▶ **WORK INSTRUCTIONS**
Pull out every line in the entries below that contains the string "should". Case counts.

§

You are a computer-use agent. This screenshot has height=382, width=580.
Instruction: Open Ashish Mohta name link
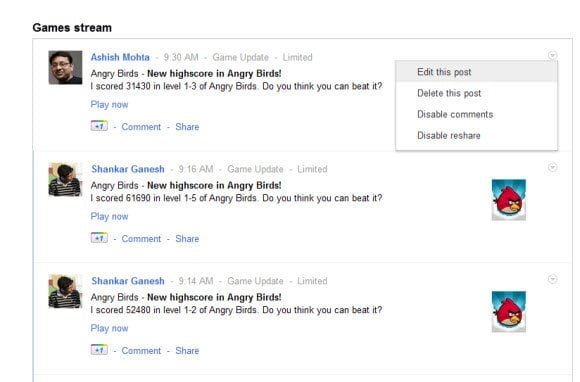point(120,57)
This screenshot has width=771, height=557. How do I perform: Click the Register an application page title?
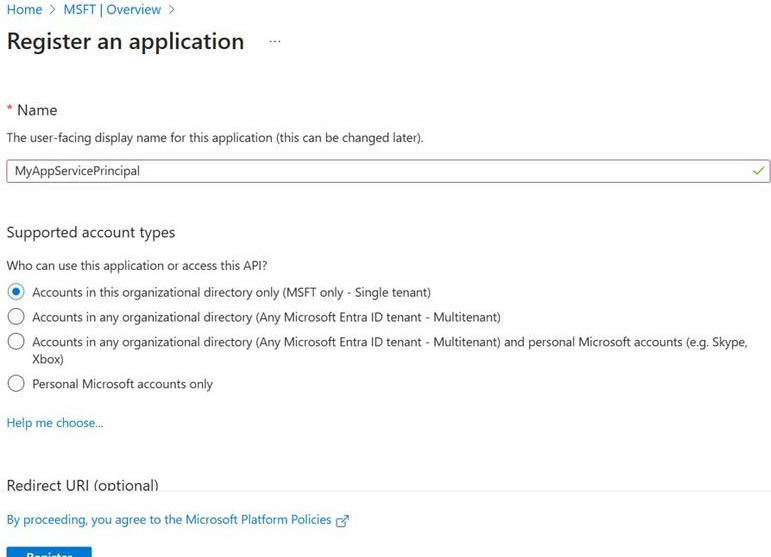(125, 42)
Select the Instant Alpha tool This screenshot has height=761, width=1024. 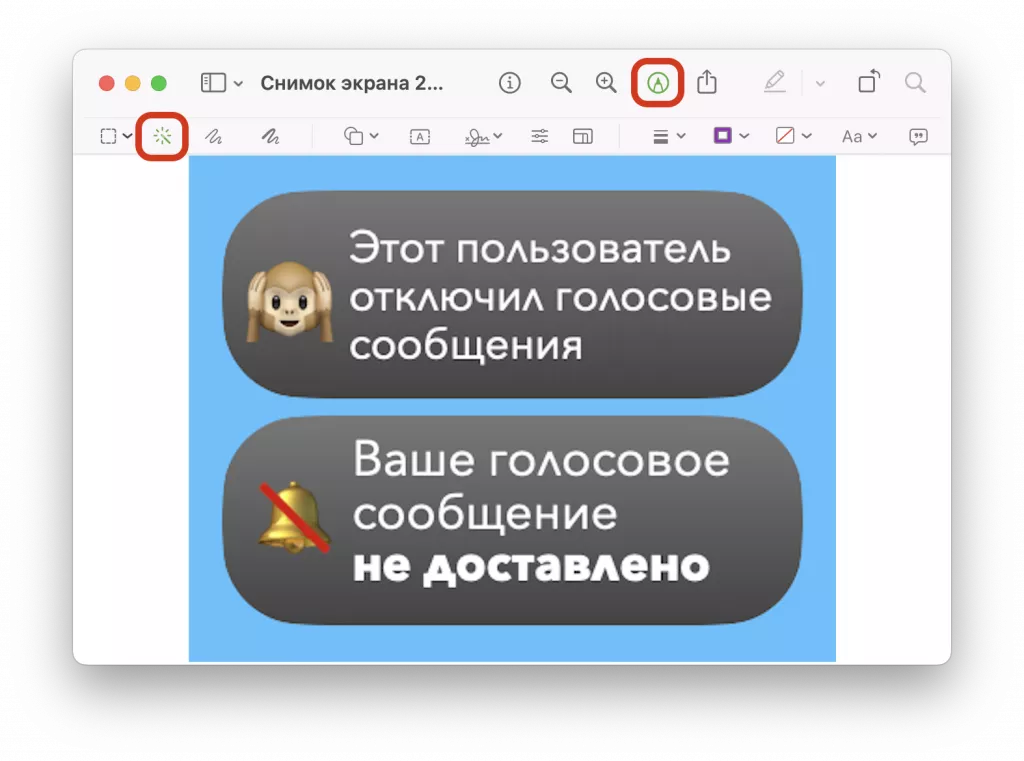point(160,136)
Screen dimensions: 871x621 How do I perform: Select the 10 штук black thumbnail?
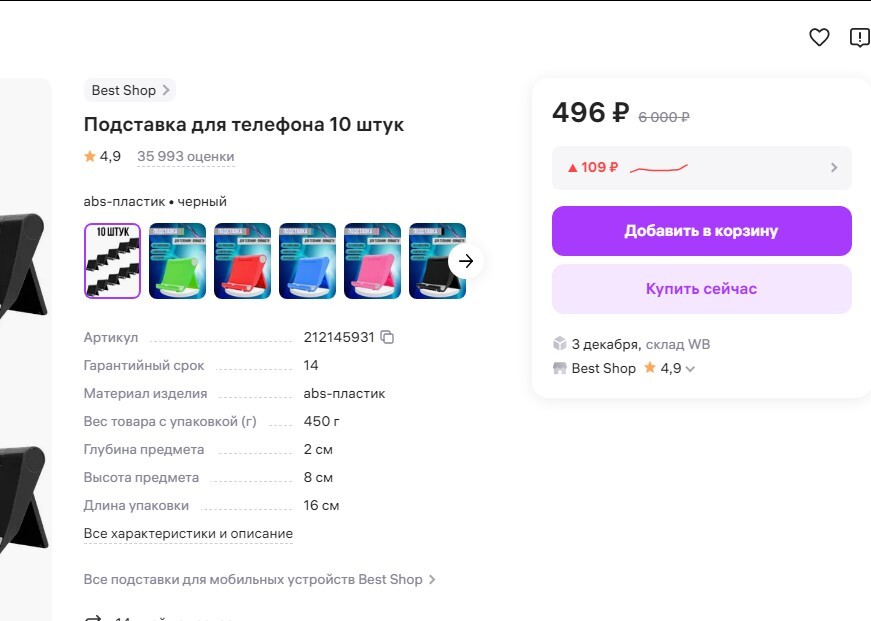click(x=112, y=261)

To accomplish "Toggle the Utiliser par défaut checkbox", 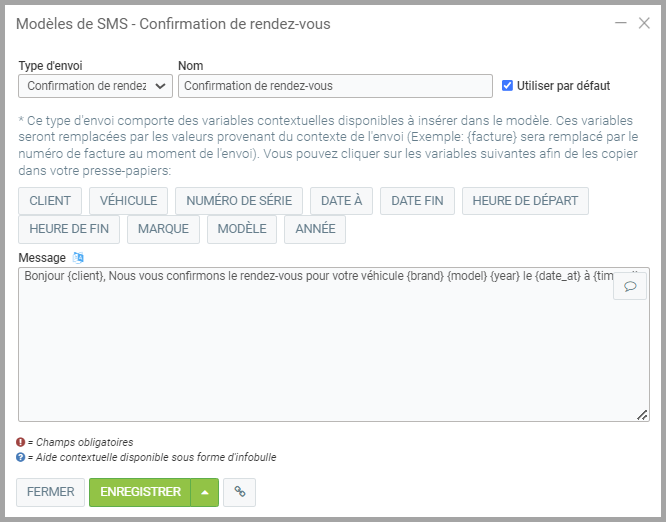I will (508, 86).
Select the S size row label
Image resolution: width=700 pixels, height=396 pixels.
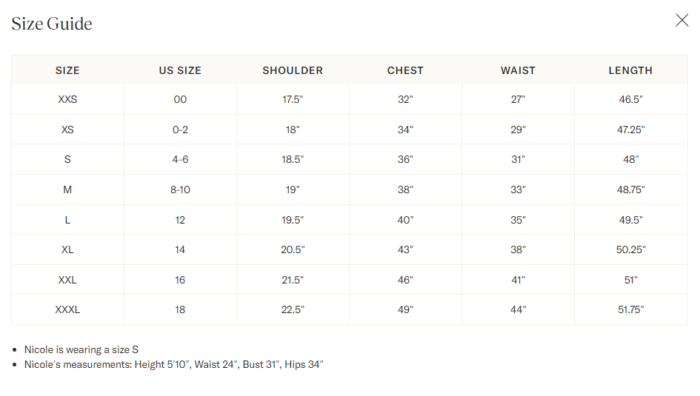(x=67, y=159)
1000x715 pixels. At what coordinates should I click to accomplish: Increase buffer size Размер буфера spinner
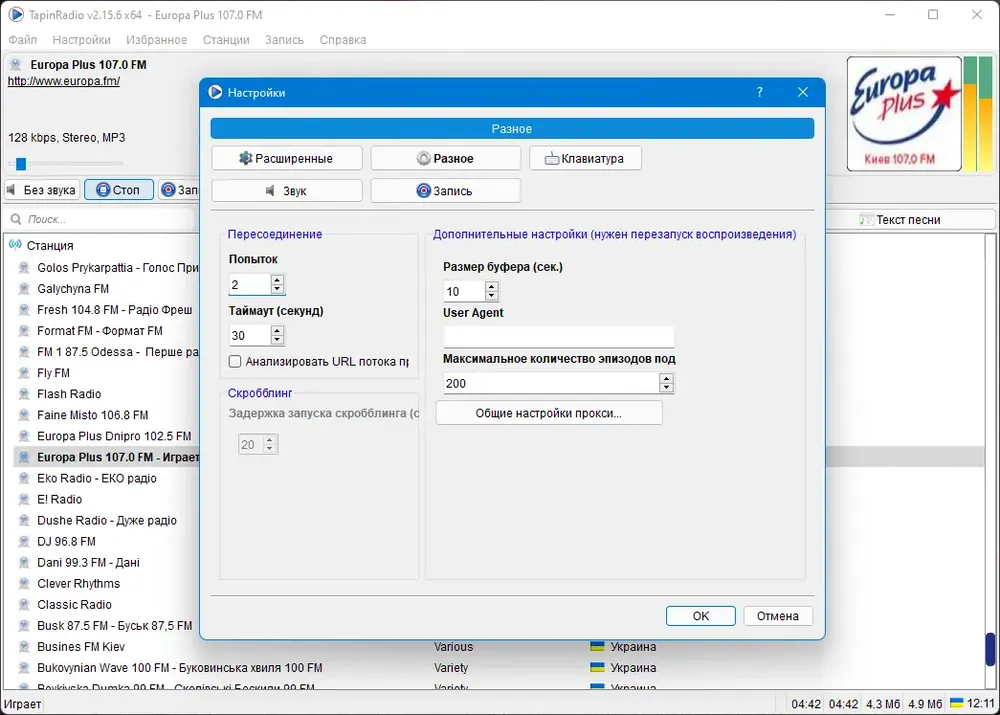point(491,286)
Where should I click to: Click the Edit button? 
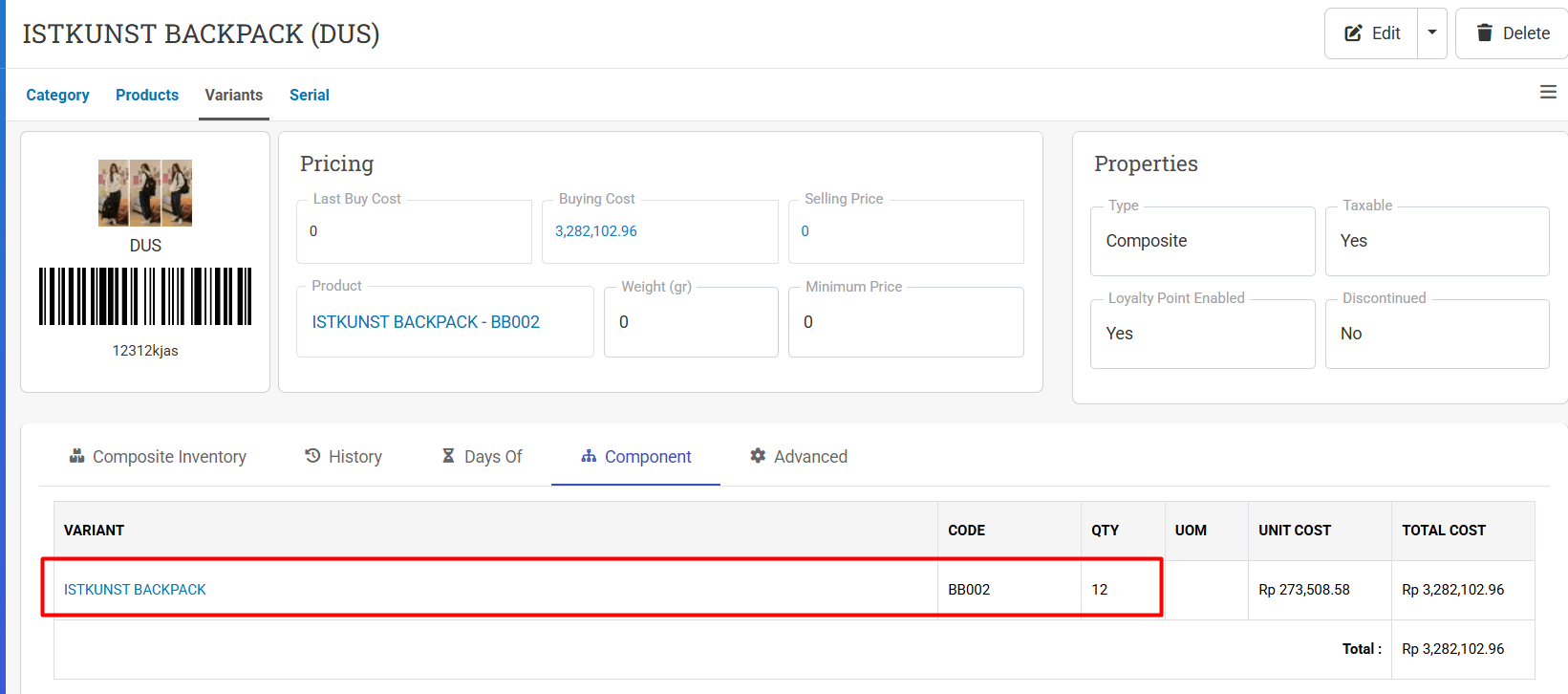pyautogui.click(x=1372, y=33)
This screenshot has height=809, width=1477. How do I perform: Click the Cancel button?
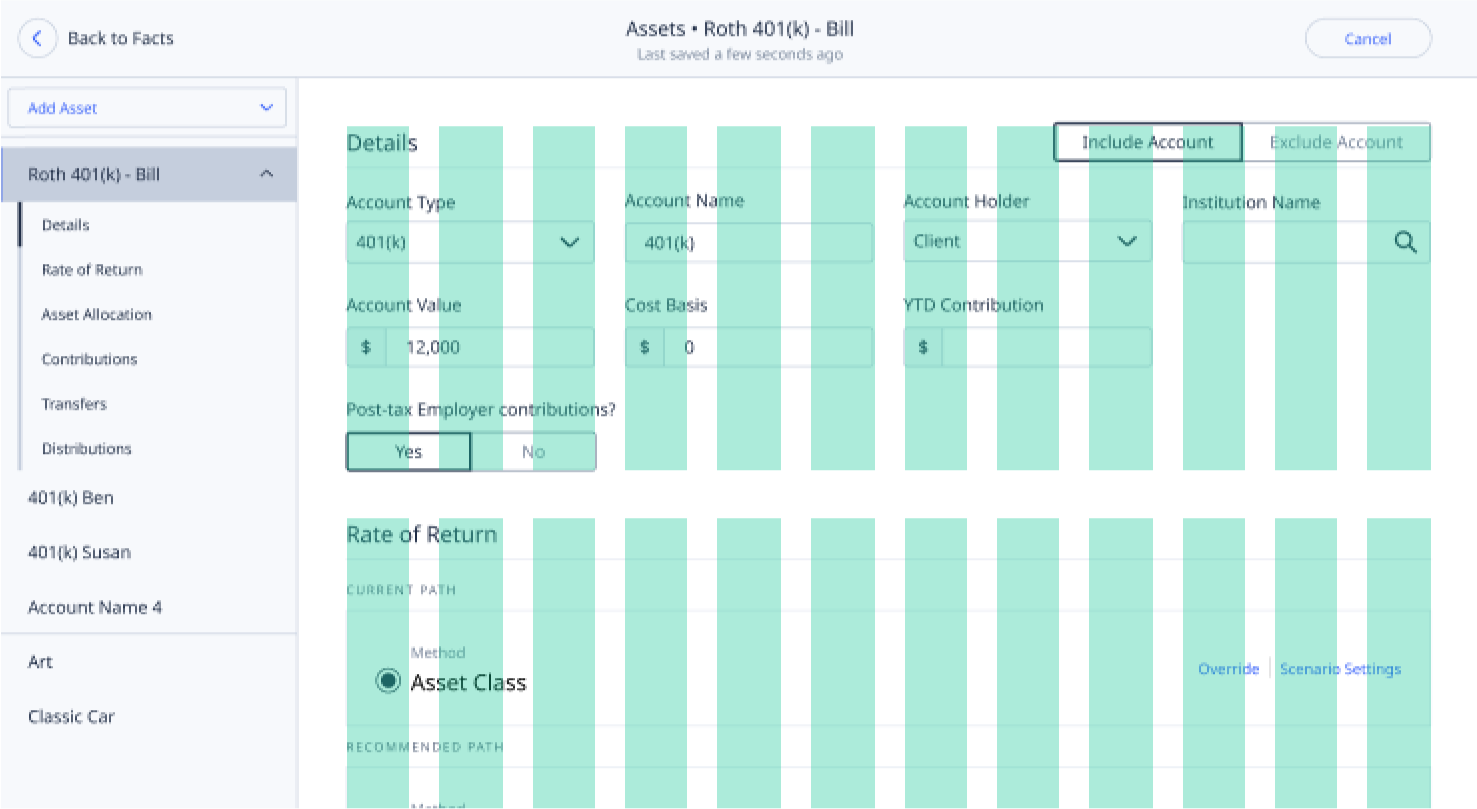coord(1368,39)
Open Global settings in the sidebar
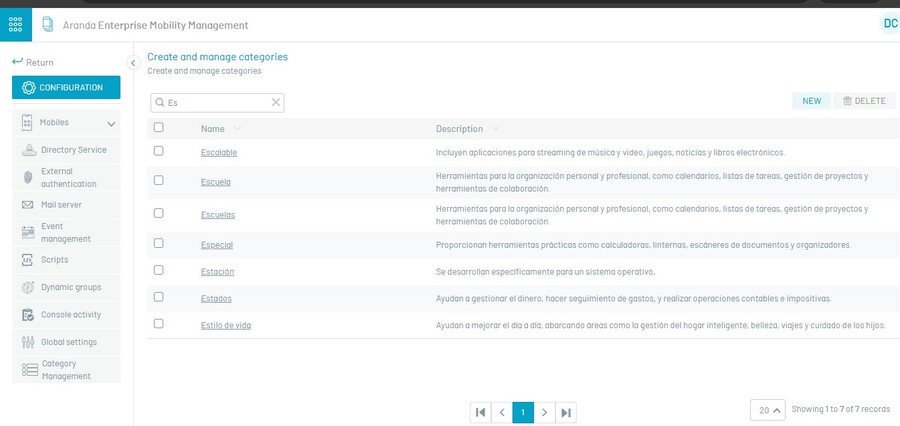 click(x=68, y=342)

§

▶ **PROBLEM SOLUTION**
1000x715 pixels. At what coordinates should I click to accomplish: Increase buffer size Размер буфера spinner
Where should I click to: Click the Edit button? 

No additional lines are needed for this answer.